Give again, word for word, every line below from the one that has "The height and width of the screenshot is (397, 635)." through the one that has "Click the Рекламодатели briefcase icon", both included, and no others.
*** Opening of RECORDS FOR THIS TASK ***
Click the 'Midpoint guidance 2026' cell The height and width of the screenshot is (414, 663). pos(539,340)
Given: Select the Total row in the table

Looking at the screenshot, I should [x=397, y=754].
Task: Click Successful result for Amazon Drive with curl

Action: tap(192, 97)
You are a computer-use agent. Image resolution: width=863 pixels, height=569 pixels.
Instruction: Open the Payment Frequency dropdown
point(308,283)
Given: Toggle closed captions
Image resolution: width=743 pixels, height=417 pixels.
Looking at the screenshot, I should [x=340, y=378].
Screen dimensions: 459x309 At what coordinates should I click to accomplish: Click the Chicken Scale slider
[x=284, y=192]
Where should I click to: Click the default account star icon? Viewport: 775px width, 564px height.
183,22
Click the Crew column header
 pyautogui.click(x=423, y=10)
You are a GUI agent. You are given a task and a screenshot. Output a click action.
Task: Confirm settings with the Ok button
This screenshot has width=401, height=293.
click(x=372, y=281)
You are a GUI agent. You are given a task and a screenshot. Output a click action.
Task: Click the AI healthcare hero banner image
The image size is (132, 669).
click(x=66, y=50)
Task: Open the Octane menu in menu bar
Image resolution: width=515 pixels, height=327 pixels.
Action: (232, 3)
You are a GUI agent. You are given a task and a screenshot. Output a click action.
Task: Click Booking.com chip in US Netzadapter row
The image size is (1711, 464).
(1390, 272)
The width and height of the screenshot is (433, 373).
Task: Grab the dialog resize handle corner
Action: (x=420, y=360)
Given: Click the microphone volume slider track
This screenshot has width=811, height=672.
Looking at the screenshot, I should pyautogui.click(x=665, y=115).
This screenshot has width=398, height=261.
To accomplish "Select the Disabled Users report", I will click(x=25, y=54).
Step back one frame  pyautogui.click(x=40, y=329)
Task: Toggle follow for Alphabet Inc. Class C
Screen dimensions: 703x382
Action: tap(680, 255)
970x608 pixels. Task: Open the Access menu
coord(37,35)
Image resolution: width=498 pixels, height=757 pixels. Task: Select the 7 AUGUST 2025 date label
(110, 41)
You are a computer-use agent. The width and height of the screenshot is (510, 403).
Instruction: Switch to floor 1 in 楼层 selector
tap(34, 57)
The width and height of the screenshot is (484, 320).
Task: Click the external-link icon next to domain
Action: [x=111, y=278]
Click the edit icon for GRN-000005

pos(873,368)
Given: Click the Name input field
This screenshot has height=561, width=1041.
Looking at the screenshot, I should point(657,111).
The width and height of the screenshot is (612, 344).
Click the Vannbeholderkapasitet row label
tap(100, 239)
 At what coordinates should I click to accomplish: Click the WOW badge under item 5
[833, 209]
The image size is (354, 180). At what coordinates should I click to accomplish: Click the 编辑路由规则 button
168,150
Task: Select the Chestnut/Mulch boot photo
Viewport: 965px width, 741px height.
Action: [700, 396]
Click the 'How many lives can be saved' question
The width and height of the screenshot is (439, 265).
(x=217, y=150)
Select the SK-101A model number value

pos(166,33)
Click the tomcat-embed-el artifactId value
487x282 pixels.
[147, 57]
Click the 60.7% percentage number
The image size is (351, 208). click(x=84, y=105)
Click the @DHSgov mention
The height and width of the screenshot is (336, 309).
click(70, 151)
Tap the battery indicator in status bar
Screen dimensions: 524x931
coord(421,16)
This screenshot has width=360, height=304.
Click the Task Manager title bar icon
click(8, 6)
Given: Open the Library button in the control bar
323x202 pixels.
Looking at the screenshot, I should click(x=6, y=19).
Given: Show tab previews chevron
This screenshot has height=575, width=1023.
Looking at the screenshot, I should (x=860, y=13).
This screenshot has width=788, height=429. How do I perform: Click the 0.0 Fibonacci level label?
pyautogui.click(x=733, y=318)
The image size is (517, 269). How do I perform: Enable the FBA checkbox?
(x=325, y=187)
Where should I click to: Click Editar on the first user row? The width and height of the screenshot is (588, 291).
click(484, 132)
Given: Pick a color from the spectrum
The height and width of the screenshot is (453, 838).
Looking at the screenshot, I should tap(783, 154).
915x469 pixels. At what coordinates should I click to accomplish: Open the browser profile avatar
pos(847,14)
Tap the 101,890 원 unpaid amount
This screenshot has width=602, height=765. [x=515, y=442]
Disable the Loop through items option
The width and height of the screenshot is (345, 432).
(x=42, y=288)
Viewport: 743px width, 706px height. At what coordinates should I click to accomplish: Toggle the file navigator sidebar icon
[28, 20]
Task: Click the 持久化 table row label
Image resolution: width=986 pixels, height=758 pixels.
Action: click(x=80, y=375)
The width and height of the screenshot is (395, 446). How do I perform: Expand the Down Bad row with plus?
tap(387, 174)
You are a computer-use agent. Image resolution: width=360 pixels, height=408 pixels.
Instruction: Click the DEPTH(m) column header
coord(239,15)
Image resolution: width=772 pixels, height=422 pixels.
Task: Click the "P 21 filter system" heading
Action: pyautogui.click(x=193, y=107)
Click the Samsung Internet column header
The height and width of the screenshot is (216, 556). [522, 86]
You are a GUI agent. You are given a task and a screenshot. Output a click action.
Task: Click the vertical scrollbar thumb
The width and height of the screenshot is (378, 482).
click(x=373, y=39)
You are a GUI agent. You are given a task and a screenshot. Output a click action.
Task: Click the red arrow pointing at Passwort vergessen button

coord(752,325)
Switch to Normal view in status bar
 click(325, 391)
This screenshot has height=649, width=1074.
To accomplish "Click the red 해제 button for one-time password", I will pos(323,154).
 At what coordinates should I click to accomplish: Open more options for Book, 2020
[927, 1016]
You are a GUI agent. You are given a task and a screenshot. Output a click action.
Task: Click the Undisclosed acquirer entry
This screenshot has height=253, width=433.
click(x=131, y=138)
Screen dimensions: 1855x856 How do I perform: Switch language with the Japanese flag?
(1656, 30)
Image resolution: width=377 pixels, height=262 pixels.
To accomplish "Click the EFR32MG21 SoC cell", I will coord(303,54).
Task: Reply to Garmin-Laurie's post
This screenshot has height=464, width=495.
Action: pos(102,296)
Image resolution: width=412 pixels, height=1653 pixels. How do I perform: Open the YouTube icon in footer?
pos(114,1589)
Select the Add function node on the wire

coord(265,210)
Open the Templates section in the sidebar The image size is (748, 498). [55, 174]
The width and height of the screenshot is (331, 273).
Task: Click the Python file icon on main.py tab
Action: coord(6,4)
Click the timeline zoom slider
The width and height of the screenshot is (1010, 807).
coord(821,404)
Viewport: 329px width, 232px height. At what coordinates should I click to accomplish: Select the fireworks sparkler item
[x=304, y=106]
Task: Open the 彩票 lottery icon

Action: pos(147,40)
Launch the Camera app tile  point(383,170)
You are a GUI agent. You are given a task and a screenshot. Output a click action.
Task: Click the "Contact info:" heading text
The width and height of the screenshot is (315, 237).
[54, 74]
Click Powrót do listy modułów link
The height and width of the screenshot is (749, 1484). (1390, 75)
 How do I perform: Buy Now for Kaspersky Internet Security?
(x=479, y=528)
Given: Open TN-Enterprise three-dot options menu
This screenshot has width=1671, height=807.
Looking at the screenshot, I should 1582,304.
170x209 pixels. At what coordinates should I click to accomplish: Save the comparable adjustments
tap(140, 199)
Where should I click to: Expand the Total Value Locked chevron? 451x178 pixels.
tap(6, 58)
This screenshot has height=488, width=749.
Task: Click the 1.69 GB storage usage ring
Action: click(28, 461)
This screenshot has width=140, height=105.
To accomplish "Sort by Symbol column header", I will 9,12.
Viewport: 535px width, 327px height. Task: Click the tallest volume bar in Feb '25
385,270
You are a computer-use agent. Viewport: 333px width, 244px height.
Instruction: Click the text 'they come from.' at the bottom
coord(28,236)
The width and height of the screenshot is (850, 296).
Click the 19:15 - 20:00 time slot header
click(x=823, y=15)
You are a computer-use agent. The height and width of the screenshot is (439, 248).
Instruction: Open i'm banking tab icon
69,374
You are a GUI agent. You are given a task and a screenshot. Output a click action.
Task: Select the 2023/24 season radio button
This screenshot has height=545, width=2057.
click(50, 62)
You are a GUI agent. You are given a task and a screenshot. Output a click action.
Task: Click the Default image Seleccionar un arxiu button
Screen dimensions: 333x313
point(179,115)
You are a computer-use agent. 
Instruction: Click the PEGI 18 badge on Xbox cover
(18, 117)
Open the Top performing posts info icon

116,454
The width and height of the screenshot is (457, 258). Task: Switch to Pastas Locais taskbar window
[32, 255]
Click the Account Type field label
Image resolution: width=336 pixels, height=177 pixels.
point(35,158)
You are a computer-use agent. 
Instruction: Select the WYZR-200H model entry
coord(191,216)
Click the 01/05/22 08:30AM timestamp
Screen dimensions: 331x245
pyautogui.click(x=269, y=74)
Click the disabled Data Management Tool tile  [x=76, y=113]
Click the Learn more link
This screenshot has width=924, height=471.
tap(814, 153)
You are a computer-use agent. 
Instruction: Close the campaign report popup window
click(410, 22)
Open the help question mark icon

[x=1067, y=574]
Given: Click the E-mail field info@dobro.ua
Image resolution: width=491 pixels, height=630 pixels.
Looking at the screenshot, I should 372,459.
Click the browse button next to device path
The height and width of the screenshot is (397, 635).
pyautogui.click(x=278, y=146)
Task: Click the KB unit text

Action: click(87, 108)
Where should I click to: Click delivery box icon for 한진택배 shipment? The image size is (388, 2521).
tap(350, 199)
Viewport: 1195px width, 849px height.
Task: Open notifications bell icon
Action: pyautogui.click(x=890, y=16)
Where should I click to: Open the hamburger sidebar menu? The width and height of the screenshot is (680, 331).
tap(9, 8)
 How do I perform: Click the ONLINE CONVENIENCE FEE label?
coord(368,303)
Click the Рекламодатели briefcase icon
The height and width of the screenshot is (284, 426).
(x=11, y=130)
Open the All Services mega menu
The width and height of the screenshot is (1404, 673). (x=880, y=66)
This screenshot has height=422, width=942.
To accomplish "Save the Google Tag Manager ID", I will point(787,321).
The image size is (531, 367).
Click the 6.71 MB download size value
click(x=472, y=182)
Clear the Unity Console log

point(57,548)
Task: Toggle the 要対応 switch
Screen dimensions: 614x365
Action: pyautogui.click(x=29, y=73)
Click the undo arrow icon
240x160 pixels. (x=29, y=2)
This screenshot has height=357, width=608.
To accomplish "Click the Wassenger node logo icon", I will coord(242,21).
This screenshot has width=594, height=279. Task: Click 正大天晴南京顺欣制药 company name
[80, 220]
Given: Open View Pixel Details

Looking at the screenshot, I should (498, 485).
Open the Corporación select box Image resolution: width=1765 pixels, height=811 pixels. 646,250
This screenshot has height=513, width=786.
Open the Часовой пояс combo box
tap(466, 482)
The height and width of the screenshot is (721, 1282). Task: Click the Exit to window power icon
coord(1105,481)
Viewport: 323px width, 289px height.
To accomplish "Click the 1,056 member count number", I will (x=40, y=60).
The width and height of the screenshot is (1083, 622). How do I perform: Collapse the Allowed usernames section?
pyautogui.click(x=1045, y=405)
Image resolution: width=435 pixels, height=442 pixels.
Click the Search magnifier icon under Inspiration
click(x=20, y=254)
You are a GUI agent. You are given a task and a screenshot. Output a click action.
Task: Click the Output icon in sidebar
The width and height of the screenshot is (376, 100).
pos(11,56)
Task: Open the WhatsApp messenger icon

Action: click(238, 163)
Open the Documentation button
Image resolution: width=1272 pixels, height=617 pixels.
*** Close of RECORDS FOR THIS TASK ***
ANSWER TO THE PROBLEM>
The height and width of the screenshot is (397, 635).
pyautogui.click(x=278, y=146)
Task: Click the KB unit text

Action: click(87, 108)
Where should I click to: Click delivery box icon for 한진택배 shipment? The image size is (388, 2521).
tap(350, 199)
Viewport: 1195px width, 849px height.
Task: Open notifications bell icon
Action: pyautogui.click(x=890, y=16)
Where should I click to: Open the hamburger sidebar menu? The width and height of the screenshot is (680, 331).
tap(9, 8)
 How do I perform: Click the ONLINE CONVENIENCE FEE label?
coord(368,303)
Click the Рекламодатели briefcase icon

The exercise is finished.